In aumento le situazioni di emergenza
Negli ultimi giorni sembra arrivare qualche segnale di cambiamento. “Stiamo vivendo un piccolissimo trend di risalita, caratterizzato però da un livello di pericolosità molto alto”, ci spiega la presidente di Differenza Donna, Elisa Ercoli. D’accordo Antonella Veltri, presidente DIRE – Donne in rete contro la violenza: “Negli ultimi giorni registriamo una ripresa dei contatti e richieste ai centri della nostra rete, grazie anche alla massiccia campagna di sensibilizzazione”. In alcuni centri sono esplose le chiamate per cercare posti aggiuntivi per le donne nelle case rifugio, interventi complicati a causa dell’emergenza sanitaria Covid 19, che prevede un sistema di controlli e tutele.  Per questo “bisogna intervenire in maniera sinergica con le forze dell’ordine e chiedere l’attuazione delle misure cautelari per allontanare il maltrattante”, sottolinea Ercoli, in linea alla circolare di fine marzo del capo della Polizia di stato, Franco Gabrielli, che ha chiesto interventi rapidi. “Non c’è tempo, quando le donne chiamano la situazione è critica, bisogna dare massima sicurezza alle donne che devono restare nella loro abitazioni con i bambini”, continua la presidente dell’associazione romana.

Resta il nodo dei fondi per i centri, dopo lo sblocco di 30 milioni
Resta il problema dei fondi: i 30 milioni sbloccati il 2 aprile dal Dipartimento Pari opportunità sono risorse ordinarie già destinate nel 2019 al Piano nazionale antiviolenza, non il fondo straordinario chiesto dai centri per l’emergenza Covid 19, spiega la rete DIRE. Senza contare che “è riduttivo affermare che ci mancano le mascherine, che non hanno sanificato i nostri spazi di accoglienza e che non siamo presenti in alcun decreto”, sottolinea la presidente Veltri: “Abbiamo chiesto al governo fondi straordinari ma non basta, le criticità che ci accompagnano oggi sono le stesse di ogni giorno, l’attenzione deve essere focalizzata su questo tema 365 giorni all’anno”.

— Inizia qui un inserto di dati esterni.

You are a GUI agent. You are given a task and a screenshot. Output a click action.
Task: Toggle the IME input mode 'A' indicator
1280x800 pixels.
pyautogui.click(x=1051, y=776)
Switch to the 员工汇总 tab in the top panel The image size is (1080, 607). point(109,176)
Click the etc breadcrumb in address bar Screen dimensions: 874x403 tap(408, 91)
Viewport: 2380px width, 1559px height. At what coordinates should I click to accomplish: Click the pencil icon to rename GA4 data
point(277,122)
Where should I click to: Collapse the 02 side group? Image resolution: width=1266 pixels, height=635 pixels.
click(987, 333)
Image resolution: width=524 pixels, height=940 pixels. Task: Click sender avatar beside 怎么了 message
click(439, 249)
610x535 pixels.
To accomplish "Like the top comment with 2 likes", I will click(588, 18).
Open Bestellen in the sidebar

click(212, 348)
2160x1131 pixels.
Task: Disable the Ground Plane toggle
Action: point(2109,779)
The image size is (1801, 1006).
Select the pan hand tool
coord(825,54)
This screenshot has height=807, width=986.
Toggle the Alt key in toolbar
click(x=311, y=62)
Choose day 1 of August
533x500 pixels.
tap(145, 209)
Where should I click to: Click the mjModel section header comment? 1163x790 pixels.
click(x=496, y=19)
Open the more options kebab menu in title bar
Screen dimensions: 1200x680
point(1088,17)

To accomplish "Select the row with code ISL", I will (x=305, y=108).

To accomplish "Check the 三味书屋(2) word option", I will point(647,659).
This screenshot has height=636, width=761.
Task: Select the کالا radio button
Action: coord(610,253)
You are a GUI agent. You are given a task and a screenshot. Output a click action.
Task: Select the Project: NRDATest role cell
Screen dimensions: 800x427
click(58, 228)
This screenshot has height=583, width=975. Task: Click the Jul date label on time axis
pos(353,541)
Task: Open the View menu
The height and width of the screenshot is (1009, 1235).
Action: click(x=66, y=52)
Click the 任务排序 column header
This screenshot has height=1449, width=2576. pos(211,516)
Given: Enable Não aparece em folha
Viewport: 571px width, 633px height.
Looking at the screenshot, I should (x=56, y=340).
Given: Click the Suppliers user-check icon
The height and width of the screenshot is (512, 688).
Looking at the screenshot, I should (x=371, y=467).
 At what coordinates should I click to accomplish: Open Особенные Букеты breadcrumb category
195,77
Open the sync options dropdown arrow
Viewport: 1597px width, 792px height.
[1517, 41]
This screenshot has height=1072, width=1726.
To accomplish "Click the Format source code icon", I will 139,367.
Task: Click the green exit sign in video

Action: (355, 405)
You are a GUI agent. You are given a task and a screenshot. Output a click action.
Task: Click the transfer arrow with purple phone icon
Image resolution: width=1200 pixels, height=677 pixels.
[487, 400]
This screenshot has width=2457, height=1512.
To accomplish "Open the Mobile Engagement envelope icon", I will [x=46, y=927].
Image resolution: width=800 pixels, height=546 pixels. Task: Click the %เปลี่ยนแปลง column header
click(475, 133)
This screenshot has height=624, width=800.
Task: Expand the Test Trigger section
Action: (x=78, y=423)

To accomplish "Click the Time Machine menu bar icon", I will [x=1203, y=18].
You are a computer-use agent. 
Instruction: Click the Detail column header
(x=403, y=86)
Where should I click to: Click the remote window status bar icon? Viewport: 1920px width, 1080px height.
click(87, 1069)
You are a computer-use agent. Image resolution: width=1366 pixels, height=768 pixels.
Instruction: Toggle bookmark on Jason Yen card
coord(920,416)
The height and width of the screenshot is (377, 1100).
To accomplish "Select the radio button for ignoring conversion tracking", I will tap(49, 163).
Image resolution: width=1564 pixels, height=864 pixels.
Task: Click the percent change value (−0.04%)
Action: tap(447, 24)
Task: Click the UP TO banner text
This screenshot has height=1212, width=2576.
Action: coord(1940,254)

Oltre al 1522, attiva anche l’helpline di WeWorld
A muoversi in soccorso delle donne in difficoltà c’è anche WeWorld che in queste settimane ha attivato, grazie anche al supporto di Fondazione Snam, una nuova helpline contattabile al numero 800.13.17.24 o via email (ascoltodonna@weworld.it). “Si tratta di un servizio che si aggiunge al numero nazionale – spiega il presidente Marco Chiesara –. In caso di maltrattamenti e situazioni di pericolo invitiamo le donne a chiamare il 1522, che resta la centrale operativa principale per le denunce”. La helpline di WeWorld è attiva da lunedì a venerdì dalle 9 alle 18 e il sabato mattina fino alle 13. “Il supporto è destinato a tutte le donne in difficoltà – prosegue Chiesara – e si avvale degli interventi di psicoterapeuti e psicologi dell’età evolutiva”. Non solo violenza, insomma. “Non esistono solo situazioni estreme – spiega Chiesara – ci sono al contrario moltissime zone grigie dove esiste un malessere che va accolto e al quale bisogna dare risposte”. “Chi subisce quotidianamente maltrattamenti – aggiunge Chiesara – sta subendo in questi giorni un drastico peggioramento delle proprie condizioni”. L’organizzazione, che gestisce tre spazi donna nelle periferie di Milano (Giambellino), Roma (San Basilio) e Napoli (Scampia), ne sa qualcosa. “Per chi lavora con lo scopo di contrastare l’isolamento sociale che colpisce molte donne dei territori cosiddetti a rischio – aggiunge il presidente di WeWorld –  il covid 19 risulta essere un nemico pericoloso e subdolo”. Nell’emergenza pandemia anche gli spazi Donna oggi sono chiusi, ma continuano a lavorare a distanza. L’organizzazione ha lanciato la campagna #restiamouniti per raccogliere fondi a favore degli ospedali nelle zone più colpite dall’emergenza sanitaria: le risorse andranno alle strutture sanitarie di Lombardia, Emilia, Friuli, Liguria.